In politics, it’s always all about the narrative, about how issues are framed.
How we can be experiencing the largest economic meltdown in decades with millions out of work, and millions more losing their homes, and yet, with no real mass mobilization or ongoing response from the progressive world?
To understand this paradox, we need to reflect on how most of us define the problem.
To this day, there has not been an aggressive investigation of who and what brought down the system, ala the Pecora Commission appointed by FDR. Instead, we have a wimpy ineffectual body that can’t get its act together. The New York Times, which hailed its appointment, now buries its defacto obit way back in the business section, noting it has “been hobbled by delays and internal disagreements and a lack of focus.”

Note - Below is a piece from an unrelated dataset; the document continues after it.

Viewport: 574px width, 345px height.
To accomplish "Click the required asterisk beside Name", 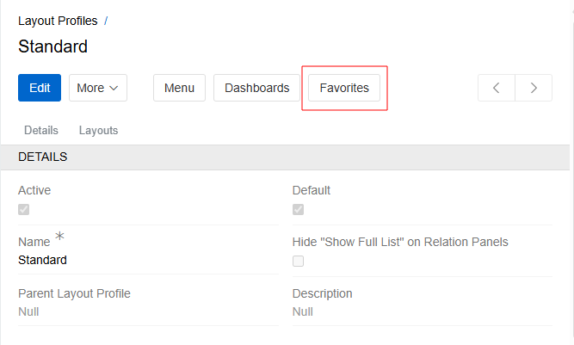I will pyautogui.click(x=59, y=237).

At the same time, the bookshelves are filling up with volumes of complicated treatises on the complexities of derivatives, risky profit models and credit default swaps. The practitioners of the “dismal science” of economics are having a field day with longwinded dissertations that fail to engage the popular imagination.
We had a word for this when I worked in network television—MEGO, standing for “My Eyes Glaze Over!”
More popular writers are spinning catchy “yarns” like “The Big Short,” which put it all down with psychologically-driven, character-based storytelling to how deluded everyone on Wall Street was. That leaves us feeling superior to the dunderheads who lost us trillions and, then, laughed all the way to their mansions in the Hamptons.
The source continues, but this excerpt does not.